American Dad! was first shown after Super Bowl XXXIX in early 2005, and focuses on Stan Smith, a fanatical conservative and CIA agent, and his family, which includes two children and Roger, the extraterrestrial alien who rescued Stan from Area 51. Oh, and another talking animal - Klaus the goldfish, who hosts the transplanted brain of an East German Olympic skier.
MacFarlane provides the voices of Stan and Roger, and it’s due to run for at least two more seasons.
Last year, MacFarlane was invited by Harvard University to deliver the “class day” address, and he spoke as himself, Peter, Stewie and Glenn Quagmire. At the end of his speech, he was presented with an honorary degree, which isn’t bad going for a 33-year-old guy who had been publicly chastised by his former Kent School headmaster for his “low” brand of humour. It’s all very much a reflection of how he feels about going to work every day:
“Sometimes we get all the things we hope for.”
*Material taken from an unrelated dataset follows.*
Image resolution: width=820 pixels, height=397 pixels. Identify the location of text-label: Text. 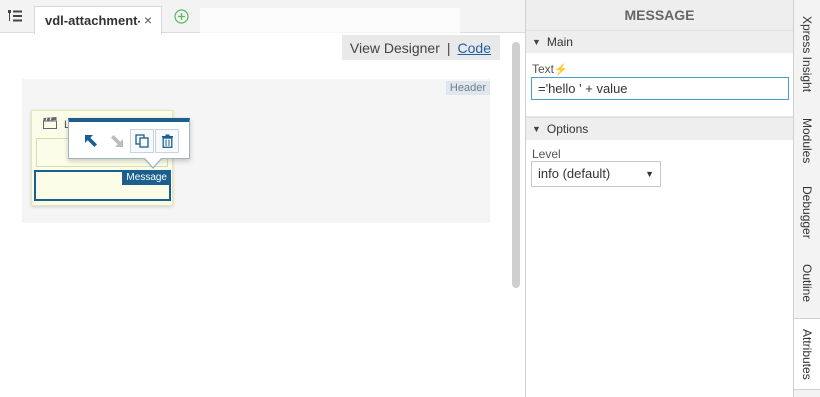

As for his company, Fuzzy Door Productions, where did the name come from?
“That logo was designed by an old college roommate, and it’s an illustration of our college door. Orange fuzz was stapled onto the door, and was there when we arrived – probably had been there since the 70s. When we became known as the “fuzzy door” house, we thought we’d better leave it as it was”.
Perfect kitsch, and as the sexually-voracious Family Guy bachelor Quagmire might say: “All right!”